しかし、経営面を考えて方針転換したら「悲しい」とか「違う出版社になってしまう」とか言うのは、読者だ。あるいは、今までに本を出してもらった人たち。

売れない部門を縮小して、何が悪いのかと言いたい。売れないんだからしょうがないじゃんとか、なら買ってくれと言いたくなる。おそらく、経営方針はしょうがないにしろ、その対応の仕方が悪かったんだと想像するが、あんなふうに言われたら経営者も大変だ。出版社じゃないが、社員が「私たちのことは最後でいいです、社長、頑張ってください」と言ってくれた会社を知っている。一時はその言葉に甘えたものの見事に再起して、未払いだった給料も全部払った。そこと比べると、やり方がよろしくなかったんだろうなあと、想像できる。

それでも、あんなふうに言われるんだったら、あまりカラーなんかつけないほうがいいんじゃないかという気もする。過去に売れた本はあくまでも過去に売れた本だし、営業がうまかったら補充を続けてもらえるんだろう。けれども、こんなに新刊が出ている時代だし、自社でも毎年新しい本を作っていくんだから、「古いものばかりを売り続けていく」ってのはあり得ない。
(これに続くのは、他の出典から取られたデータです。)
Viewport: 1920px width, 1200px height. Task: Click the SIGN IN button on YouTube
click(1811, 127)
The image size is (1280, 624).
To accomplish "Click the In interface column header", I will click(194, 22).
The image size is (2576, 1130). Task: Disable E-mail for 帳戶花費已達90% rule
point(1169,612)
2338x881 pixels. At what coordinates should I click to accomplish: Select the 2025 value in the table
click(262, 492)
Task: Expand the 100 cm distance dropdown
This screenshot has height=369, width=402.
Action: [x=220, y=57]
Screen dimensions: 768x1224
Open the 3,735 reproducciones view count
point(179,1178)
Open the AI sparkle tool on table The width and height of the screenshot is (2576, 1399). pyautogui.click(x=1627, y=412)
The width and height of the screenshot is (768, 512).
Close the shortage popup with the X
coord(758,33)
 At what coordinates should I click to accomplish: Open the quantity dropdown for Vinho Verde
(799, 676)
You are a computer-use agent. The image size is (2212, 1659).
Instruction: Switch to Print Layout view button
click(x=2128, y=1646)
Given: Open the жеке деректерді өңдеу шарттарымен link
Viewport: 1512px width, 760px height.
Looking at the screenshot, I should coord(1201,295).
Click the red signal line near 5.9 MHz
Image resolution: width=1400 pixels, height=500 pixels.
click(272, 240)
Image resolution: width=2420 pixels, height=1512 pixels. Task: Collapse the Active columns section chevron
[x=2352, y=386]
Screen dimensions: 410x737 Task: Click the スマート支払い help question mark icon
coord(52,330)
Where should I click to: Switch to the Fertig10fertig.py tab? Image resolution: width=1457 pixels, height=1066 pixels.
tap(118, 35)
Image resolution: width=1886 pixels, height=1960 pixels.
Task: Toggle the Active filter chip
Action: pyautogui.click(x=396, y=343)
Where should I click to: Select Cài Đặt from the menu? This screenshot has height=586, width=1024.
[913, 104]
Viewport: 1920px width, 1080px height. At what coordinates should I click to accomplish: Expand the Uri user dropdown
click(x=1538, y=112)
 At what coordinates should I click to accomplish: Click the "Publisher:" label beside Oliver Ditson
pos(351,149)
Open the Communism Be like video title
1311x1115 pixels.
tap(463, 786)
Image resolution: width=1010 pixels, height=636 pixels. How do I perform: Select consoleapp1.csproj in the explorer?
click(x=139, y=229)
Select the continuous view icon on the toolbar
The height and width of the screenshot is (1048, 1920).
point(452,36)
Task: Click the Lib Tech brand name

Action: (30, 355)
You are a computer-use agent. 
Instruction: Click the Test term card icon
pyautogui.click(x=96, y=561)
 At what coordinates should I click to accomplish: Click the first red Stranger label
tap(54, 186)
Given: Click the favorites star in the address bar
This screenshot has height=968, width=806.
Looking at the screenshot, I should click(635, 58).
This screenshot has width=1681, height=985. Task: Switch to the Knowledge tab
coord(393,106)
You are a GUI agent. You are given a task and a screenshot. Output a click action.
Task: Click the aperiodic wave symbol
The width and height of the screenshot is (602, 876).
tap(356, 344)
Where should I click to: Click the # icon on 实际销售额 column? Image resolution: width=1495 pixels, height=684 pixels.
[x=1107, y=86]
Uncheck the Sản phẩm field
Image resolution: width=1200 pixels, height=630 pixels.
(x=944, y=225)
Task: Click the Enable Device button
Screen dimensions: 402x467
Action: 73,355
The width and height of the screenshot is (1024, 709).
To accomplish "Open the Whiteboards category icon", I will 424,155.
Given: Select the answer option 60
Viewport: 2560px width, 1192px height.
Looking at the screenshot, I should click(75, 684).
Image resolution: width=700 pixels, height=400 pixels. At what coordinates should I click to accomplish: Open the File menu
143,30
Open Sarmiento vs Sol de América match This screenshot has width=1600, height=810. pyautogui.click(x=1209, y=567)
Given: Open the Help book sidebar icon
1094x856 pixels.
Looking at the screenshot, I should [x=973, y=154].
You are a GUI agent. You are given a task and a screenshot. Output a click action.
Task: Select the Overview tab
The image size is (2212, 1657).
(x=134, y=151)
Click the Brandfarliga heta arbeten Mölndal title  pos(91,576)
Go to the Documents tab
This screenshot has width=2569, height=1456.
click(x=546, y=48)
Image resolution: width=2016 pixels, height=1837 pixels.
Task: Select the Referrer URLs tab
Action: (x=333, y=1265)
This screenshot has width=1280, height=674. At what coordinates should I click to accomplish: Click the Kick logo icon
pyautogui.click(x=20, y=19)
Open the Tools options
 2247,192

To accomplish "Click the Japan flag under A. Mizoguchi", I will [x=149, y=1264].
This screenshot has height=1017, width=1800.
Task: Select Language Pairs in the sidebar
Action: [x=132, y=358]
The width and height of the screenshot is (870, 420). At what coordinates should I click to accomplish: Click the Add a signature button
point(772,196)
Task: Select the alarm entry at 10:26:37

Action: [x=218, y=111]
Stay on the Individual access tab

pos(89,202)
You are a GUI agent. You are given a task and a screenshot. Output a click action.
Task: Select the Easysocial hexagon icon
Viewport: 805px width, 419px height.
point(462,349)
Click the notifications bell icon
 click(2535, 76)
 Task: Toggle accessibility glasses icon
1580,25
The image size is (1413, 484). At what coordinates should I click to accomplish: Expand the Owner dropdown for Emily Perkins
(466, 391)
古いものではなくて本の雰囲気の話だと言われそうだし、編集方針という観念はわかる。けれども、この「人の動きが激しい」業界で、編集者ひとり辞めたら大打撃!なんてのは厳しすぎる。だって、一部の(私は直接知らないが)良心的じゃない版元以外、みんな一所懸命本を作ってる。別に、手抜きをしてるわけじゃないのである。センスの問題と言われたらしょうがないが、あちこちを読んでいると、話はセンスに限ったことじゃない。ようするに「昔を懐かしんでいる」のと同じ。レトロ感覚。

その懐かしんでいる昔のものに関する本を買い続けてくれるんならいいけど、それこそ社会は変化してるし読者も年とる。「当時よく受け入れられたもの」を出し続けていたとしても、きっと結果は同じだったと思う。自分自身ウン十年前に何に興味持ってたかを考えれば当然だ。

会社を続けていって株主に配当するために頑張っているのに、レトロ感覚に振り回されるのは嫌だ。いっそのこと、カラーなんかなくてもいいんじゃないかと思う。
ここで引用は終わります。